I’m talking about Klarafy, basically a web-app designed to woo people to classical music by taking their custom playlists (from Spotify) and calculating how their taste in music translates into classical compositions – complete with ready-to-click output links to those compositions to allow people immediately to hear for themselves!
Let me translate some of the text there on the Klarafy page to give you an idea of where they are coming from:
. . . classical music is a rich, inexhaustible treasure-chest of the most diverse sorts of music. Because we at Klara believe that there must sit some music in that treasure-chest that can enchant you, we developed Klarafy: a web-tool that lets you discover classical music in a completely new manner. Not academically or chronologically, but in the most personal way: on the basis of your current musical taste.
That Klarafy page itself is also pretty interesting to visit, even if you think you’re not in the market for this (which, let me be clear, is free). Especially the first three videos, which show a mix of people actually trying it out. Yes, it’s all in Dutch, but you hear them list their favorite pop music (and the artists’ names then show up on the screen in a list, for clarity), and of course follow along as they input their Spotify playlist and see what Klarafy comes up with.
All of them – including Nicole and Hugo, the middle-aged couple in the last of these three videos – seem delighted with what they find. But of course they are! Again, you see what it is Klarafy suggests, or at least the headline items.
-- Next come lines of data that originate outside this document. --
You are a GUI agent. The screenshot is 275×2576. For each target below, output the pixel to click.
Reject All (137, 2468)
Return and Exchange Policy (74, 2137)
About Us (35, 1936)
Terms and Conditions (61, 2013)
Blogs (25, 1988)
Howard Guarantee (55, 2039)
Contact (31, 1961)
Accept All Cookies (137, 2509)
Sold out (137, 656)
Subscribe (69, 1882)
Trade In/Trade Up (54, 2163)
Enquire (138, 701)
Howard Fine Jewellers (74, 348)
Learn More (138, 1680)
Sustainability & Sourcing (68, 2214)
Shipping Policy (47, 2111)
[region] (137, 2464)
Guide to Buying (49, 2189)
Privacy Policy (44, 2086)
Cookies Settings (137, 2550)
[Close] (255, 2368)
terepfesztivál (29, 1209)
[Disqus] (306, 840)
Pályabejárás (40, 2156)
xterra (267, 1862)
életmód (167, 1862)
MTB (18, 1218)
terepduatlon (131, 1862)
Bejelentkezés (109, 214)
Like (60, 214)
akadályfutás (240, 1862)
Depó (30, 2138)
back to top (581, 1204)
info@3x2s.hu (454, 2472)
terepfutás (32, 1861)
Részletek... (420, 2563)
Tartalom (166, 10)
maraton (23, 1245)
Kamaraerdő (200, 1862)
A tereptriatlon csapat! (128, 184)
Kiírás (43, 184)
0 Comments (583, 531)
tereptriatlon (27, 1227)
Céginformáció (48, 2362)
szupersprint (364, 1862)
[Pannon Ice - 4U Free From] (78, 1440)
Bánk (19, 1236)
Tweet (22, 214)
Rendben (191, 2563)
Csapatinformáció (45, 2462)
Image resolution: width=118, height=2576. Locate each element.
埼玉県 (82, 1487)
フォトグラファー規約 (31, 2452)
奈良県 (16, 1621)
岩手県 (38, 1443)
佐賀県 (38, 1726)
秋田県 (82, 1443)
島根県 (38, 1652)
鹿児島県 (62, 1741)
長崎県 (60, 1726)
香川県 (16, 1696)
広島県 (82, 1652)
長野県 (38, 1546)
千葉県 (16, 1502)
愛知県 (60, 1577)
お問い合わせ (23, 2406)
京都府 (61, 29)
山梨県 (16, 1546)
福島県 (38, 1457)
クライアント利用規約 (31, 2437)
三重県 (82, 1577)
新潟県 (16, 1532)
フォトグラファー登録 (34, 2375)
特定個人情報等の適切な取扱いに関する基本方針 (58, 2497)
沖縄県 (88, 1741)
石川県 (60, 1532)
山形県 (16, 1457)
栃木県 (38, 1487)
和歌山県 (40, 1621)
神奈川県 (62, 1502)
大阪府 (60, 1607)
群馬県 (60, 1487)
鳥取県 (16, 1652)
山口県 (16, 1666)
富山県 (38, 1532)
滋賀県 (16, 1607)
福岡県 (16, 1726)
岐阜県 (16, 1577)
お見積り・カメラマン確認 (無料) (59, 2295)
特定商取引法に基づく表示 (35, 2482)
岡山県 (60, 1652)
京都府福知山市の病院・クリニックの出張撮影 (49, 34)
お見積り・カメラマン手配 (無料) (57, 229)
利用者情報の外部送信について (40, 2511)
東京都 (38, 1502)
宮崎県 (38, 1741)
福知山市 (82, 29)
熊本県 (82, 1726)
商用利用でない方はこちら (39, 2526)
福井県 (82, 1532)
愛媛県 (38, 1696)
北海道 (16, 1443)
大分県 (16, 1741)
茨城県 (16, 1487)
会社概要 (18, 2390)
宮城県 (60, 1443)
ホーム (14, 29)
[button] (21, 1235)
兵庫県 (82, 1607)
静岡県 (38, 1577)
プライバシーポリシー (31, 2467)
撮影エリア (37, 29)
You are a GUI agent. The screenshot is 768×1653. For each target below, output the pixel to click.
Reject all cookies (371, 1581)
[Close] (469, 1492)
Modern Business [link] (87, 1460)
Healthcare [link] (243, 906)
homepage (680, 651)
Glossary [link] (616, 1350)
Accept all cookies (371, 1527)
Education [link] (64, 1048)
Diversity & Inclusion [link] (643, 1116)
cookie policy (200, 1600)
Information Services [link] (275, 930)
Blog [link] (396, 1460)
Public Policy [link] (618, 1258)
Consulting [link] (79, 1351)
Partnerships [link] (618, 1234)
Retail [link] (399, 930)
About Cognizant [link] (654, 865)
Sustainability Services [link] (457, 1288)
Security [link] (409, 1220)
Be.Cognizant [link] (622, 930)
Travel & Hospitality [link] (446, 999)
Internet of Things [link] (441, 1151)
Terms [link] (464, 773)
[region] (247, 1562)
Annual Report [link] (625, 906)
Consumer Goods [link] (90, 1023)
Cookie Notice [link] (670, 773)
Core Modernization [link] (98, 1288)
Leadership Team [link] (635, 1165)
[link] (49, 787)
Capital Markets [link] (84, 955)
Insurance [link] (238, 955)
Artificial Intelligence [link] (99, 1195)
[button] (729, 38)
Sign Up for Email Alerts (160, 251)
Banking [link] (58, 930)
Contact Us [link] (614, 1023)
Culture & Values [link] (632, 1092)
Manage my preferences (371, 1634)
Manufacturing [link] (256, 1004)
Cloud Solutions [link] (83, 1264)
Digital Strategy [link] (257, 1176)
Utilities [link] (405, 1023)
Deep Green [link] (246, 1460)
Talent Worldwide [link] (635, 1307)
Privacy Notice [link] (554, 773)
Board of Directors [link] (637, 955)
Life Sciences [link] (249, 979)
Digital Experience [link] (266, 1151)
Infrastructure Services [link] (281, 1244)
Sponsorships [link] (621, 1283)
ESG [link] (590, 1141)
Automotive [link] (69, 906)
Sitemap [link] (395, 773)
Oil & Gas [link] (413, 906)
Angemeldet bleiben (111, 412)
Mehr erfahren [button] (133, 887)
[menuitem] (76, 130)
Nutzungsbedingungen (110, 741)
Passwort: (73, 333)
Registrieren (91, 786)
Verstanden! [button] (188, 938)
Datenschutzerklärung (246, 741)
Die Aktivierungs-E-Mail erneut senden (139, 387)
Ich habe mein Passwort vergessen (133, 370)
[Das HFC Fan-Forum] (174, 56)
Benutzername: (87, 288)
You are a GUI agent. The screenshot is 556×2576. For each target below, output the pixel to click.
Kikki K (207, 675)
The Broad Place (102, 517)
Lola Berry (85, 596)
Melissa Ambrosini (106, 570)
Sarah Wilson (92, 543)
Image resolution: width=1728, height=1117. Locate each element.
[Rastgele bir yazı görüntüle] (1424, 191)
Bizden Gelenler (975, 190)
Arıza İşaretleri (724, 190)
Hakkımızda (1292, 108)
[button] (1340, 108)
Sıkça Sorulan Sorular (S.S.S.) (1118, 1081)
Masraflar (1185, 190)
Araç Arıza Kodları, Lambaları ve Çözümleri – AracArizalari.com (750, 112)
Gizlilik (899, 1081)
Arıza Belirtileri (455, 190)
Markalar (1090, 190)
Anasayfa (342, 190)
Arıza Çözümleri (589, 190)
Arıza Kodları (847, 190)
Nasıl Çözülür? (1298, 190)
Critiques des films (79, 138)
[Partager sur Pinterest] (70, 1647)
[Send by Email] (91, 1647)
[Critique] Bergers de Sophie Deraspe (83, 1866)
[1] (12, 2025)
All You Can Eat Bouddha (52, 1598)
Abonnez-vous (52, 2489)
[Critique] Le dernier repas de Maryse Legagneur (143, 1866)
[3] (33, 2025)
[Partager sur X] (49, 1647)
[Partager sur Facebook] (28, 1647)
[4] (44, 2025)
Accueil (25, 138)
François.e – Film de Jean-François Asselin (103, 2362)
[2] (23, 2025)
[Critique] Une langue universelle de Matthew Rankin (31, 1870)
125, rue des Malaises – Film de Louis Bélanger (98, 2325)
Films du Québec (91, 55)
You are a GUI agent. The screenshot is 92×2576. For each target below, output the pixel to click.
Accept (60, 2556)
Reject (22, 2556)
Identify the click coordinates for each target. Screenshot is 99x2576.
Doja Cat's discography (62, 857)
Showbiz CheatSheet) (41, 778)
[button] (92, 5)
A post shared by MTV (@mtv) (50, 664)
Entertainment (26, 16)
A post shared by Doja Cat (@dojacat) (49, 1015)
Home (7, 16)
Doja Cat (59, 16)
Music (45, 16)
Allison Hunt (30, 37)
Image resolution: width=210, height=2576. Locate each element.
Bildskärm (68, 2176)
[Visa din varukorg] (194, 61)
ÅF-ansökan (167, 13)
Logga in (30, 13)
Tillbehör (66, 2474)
And the tool just doesn’t blindly spit out its suggestions, but also provides some reasoning to go along with that (although that’s the part that you’ll miss if your Dutch is not good) – like, “Oh, you like Barbara Streisand, a strong female vocalist, so you’ll also like the arias from Verdi’s La Traviata!”
So they click, and they hear classical music with which they presumably have not been familiar before. “Catchy!” they all then say, pretty much.
Try it yourself! – if you’re on Spotify, if you have a playlist there to submit or are willing to make one.